Why is (ℕ, $\leq$) considered a well ordered set but (ℕ, $\geq$) is not?

Question

I'm taking a discrete mathematics course right now and I can't quite understand what a well ordered set is. From what I do understand, a set is considered to be well ordered if it's a totally ordered set and all non empty subset has a smallest element. So $(ℕ, \leq)$ is considered a well ordered set because it's a totally ordered set and $0$ is the smallest element. Isn't this true for the set $(ℕ, \geq)$ as well? From what I understand, it's a totally ordered set and $0$ would be the smallest element but the notes from the professor says that it's not.

Thanks

(edit : typo)

Answer 1

You're mixing up the terminology. "Smallest" with respect to $\geq$ is the "Largest" with respect to $\leq.$

In other words, saying $(\mathbb{N}, \geq)$ is well-ordered would imply that $\mathbb{N}$ has a largest element with respect to the usual order. Does it?

Answer 2

For $(\mathbb{N},\le )$ and any set $A \subseteq \mathbb{N}$ such that $A \neq \emptyset$, the smallest element $s$ of $A$ satisfies the property that for all $a \in A$, $s \le a$.
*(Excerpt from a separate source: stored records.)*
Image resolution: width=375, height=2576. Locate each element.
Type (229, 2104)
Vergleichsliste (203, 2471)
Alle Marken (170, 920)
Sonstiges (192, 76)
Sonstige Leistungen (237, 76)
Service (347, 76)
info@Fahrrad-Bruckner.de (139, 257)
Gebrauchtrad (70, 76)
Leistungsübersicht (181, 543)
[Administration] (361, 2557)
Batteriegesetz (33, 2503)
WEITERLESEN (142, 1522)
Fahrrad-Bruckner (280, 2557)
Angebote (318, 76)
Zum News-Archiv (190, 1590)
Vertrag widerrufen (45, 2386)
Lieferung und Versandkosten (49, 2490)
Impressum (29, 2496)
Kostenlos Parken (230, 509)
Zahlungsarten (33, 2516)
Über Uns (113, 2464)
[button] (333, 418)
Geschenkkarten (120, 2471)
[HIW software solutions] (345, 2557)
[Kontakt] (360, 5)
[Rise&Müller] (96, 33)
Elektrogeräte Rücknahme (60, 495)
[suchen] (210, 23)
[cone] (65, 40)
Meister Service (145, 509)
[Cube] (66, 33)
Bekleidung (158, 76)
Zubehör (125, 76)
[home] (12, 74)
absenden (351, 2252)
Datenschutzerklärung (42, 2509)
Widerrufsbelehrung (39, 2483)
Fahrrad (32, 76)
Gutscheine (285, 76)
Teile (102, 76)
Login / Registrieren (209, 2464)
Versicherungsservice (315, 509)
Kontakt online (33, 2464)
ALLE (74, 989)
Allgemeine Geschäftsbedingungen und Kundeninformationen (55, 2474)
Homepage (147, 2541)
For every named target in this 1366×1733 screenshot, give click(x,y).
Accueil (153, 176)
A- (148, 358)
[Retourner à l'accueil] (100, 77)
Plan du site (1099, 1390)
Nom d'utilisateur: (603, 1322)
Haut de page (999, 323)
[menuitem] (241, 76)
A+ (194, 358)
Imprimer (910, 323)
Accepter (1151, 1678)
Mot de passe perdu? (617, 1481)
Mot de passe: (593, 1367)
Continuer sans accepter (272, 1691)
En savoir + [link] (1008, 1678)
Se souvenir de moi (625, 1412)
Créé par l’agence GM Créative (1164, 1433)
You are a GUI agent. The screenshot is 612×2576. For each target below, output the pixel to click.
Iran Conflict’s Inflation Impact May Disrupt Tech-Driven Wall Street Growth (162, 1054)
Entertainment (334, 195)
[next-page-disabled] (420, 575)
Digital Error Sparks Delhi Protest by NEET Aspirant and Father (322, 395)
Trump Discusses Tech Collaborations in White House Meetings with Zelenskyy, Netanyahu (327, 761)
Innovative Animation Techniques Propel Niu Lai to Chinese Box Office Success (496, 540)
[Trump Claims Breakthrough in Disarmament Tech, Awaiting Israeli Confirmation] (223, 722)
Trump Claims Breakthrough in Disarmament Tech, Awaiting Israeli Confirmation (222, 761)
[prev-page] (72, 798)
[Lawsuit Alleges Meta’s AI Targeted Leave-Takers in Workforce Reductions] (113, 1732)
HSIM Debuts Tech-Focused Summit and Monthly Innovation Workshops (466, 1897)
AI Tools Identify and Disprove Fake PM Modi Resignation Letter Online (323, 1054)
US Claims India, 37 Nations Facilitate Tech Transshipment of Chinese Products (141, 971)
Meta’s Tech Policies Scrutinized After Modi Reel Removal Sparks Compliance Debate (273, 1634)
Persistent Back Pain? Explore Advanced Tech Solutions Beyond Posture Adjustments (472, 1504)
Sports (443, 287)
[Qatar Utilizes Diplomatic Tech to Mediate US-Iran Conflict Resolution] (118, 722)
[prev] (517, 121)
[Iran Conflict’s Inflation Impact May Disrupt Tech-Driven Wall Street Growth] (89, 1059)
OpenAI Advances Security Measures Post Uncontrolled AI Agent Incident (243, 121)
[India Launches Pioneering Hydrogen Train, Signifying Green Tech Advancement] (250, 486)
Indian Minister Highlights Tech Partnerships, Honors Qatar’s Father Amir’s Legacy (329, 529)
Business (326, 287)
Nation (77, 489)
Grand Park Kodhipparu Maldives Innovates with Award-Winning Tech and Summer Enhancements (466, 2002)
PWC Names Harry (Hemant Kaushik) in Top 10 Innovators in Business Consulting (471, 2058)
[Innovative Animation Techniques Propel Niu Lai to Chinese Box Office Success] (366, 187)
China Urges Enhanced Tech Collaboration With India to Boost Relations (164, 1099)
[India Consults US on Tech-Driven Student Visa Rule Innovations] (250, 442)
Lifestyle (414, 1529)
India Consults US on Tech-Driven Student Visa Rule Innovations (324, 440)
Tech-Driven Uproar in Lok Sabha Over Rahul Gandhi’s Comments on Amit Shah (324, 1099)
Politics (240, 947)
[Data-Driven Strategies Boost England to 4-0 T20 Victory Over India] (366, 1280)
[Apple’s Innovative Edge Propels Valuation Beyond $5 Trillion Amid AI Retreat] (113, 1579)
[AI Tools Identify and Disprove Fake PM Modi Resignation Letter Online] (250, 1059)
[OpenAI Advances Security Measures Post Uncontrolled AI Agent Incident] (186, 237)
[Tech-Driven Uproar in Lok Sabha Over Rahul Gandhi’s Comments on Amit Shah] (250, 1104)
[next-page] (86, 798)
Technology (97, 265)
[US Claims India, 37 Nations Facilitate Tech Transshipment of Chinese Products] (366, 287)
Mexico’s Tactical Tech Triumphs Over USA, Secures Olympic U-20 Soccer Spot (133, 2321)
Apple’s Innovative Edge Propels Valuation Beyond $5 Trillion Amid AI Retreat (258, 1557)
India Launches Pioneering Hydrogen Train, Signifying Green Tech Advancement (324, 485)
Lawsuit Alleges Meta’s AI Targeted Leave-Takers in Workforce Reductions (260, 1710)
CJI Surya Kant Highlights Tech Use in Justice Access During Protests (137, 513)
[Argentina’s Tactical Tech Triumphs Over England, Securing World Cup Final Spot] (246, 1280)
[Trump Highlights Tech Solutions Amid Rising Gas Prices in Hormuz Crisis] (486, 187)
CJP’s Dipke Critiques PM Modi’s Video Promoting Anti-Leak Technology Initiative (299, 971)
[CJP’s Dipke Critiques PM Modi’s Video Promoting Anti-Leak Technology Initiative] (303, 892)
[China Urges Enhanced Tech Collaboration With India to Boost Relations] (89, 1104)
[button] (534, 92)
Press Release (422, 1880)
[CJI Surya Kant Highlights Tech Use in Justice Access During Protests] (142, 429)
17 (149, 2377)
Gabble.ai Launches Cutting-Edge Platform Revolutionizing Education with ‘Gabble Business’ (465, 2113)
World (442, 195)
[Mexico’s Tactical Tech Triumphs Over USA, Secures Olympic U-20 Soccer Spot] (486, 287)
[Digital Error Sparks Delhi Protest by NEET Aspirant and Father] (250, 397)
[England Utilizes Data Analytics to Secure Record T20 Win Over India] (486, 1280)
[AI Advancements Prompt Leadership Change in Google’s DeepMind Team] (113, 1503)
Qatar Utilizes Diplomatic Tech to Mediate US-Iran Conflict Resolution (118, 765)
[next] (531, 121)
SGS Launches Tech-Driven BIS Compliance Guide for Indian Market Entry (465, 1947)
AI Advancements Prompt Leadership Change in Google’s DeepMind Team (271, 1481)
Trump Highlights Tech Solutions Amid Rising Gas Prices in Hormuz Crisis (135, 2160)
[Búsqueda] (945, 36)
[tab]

Now, consider $(\mathbb{N}, \ge )$ and any set $B \subseteq \mathbb{N}$ such that $B \neq \emptyset$. The "smallest" element $s$ of $B$ must satisfy the property that for all $b \in B$, $s \ge b$. If $B = \mathbb{N}$, you already know there is no such element $s$.

Answer 3

Note that for a subset $S \subseteq \mathbb N$, the "smallest" element with respect to $\geq$ would mean an element $a$ such that, for all $s \in S$ you have $a \geq s$.

You can convince yourself that any infinite $S \subset \mathbb N$ does not have a smallest element with respect to $\geq$.